━━ TEXT EXCERPT ━━

Chapter V: Convex Optimization

Kelley's Cutting Plane Method

1. Introduction: What is Kelley's Method?

Kelley's Method, also known as the Cutting Plane Method, is a classic and powerful algorithm for minimizing a convex function over a convex set. It is particularly useful when the objective function $f(x)$ is complex or treated as a "black box" where we can only evaluate its value and its gradient at specific points.

The problem we are trying to solve is:

$$ \min_{x \in X} f(x) $$

Where:

$f(x)$ is a convex function.
$X$ is a convex set (e.g., a polygon or polyhedron).

🧩 The Main Idea: Build an Approximation from Below

Imagine the function $f(x)$ is a smooth, curved bowl. Instead of trying to analyze the entire bowl at once, Kelley's method builds a simpler model of it from underneath using straight lines (or planes).

Start with a point: Pick a point and draw the tangent line to the bowl at that point. Because the bowl is convex, this tangent line will always lie entirely below it.
Build a simple model: This single tangent line is our first, very rough approximation of the bowl.
Find the minimum of the model: Finding the minimum of this simple linear model is easy. This gives us a new point to investigate.
Add a new "cut": Go to this new point on the real bowl, and add a new tangent line there. Our model is now the "upper envelope" (the maximum) of all the tangent lines we've collected.
Repeat: As we add more and more tangent lines (or "cutting planes"), our piecewise-linear approximation gets closer and closer to the true shape of the bowl, and the minimum of our model gets closer to the true minimum.

2. The Kelley Algorithm Step-by-Step

A key property of convex functions is that they are always above their tangent lines. The tangent line at a point $x_k$ is a linear underestimator of $f(x)$:

$$ f(x) \ge f(x_k) + \nabla f(x_k)^T (x - x_k) $$

The algorithm uses this property to build its model.

Step 0: Initialization

Pick a starting point $x_0 \in X$. Evaluate the function value $f(x_0)$ and the gradient $g_0 = \nabla f(x_0)$. Initialize a set of cuts, $C_0$, containing just this first tangent line information.

Step 1: Solve the Linear Subproblem

At iteration $k$, we have a model $\hat{f}_k(x)$ which is the maximum of all tangent lines collected so far. We find the next point, $x_{k+1}$, by minimizing this model over the feasible set $X$:

$$ x_{k+1} = \arg\min_{x \in X} \hat{f}_k(x) = \arg\min_{x \in X} \left( \max_{i \le k} \{ f(x_i) + g_i^T(x - x_i) \} \right) $$

This is equivalent to solving the following Linear Program:

minimize $z$
subject to: $ z \ge f(x_i) + g_i^T(x - x_i) $ for all $i \le k$
and $x \in X$

Step 2: Add a New Cut

Evaluate the true function $f(x_{k+1})$ and its gradient $g_{k+1} = \nabla f(x_{k+1})$ at the new point.

━━━
━━ INFORMATION SUPPLIED ━━

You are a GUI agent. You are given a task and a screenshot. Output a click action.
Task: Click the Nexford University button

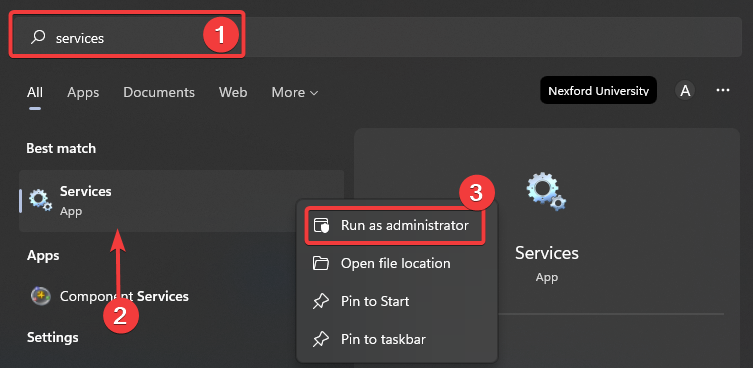click(x=598, y=90)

━━━

▸ OBJECTIVE:
In the Kelley's method text above, what labels open the stages described under "The Main Idea: Build an Approximation from Below"? List all of them.

▸ FULL RESPONSE:
- Start with a point
- Build a simple model
- Find the minimum of the model
- Add a new "cut"
- Repeat